Este trabalho foi conduzido no matadouro frigorífico do município de Tailândia (2°56’44”S/48°57’14”W e área de 4.430 km2), Mesorregião Nordeste Paraense e Microrregião de Tomé-Açu, estado do Pará. Tailândia limita-se ao norte com o Acará, a leste com Tomé-Açu, ao sul com Ipixuna do Pará e a oeste com Moju (LOPES, 2011). Em 2013, a população foi estimada em 90.552 habitantes (IBGE, 2013), dos quais cerca de 26% residem na área rural.

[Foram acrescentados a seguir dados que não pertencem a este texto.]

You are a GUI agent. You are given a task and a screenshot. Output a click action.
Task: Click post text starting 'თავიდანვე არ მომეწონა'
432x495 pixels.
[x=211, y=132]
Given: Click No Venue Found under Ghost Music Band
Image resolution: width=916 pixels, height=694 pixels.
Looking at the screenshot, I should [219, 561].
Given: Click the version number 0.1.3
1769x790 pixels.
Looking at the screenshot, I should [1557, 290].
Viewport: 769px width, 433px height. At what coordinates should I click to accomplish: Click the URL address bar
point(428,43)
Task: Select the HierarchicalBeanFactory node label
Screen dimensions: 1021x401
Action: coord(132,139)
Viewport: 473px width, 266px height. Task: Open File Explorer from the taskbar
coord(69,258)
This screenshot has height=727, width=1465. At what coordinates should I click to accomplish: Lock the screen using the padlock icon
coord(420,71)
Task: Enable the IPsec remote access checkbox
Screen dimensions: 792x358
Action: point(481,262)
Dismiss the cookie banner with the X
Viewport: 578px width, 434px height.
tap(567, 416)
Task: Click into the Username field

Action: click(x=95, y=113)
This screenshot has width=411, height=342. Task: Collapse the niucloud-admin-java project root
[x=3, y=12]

Tailândia possui rebanho com cerca de 90 mil cabeças, sendo que os programas sanitários animais são executados e monitorados pela Agência de Defesa Agropecuária do Estado do Pará (ADEPARÁ), com sede na capital paraense, e que possui escritório na sede do município, com equipe composta por engenheiro agrônomo e três agentes agropecuários. O município é classificado como área livre de aftosa com vacinação, desde 2013, e cobertura vacinal, na última campanha de novembro de 2014, com mais de 98% de animais vacinados.
Os animais abatidos no frigorífico, com capacidade de abate para 60 bovinos por dia, são fiscalizados através do SIM, regulamentado com a Lei Municipal 240/2009, pela Secretaria Municipal de Agricultura, que possui equipe estruturada com médica veterinária e dois agentes de inspeção. DADOS UTILIZADOS E PROCEDIMENTO DE ANÁLISE
Os dados foram obtidos através dos registros de abate e condenações de carcaças e vísceras bovinas, entre março de 2010 e outubro de 2014. No período da pesquisa foram abatidos 55.169 bovinos, com predominância de fêmeas (92,28%), em relação aos machos. Esses animais são oriundos de 17 municípios do Pará, sendo que a maioria deles (58,99%) de Tailândia e alguns municípios vizinhos, que fornecem bovinos para abate, como Jacundá (12,85%), Moju (11,14%) e Goianésia (8,52%). Aqueles com mais de 500 km de Tailândia, ou cerca de sete horas de viagem, contribuem com quantidades menos expressivas, como Xinguara (0,04%) e Rio Maria (0,67%).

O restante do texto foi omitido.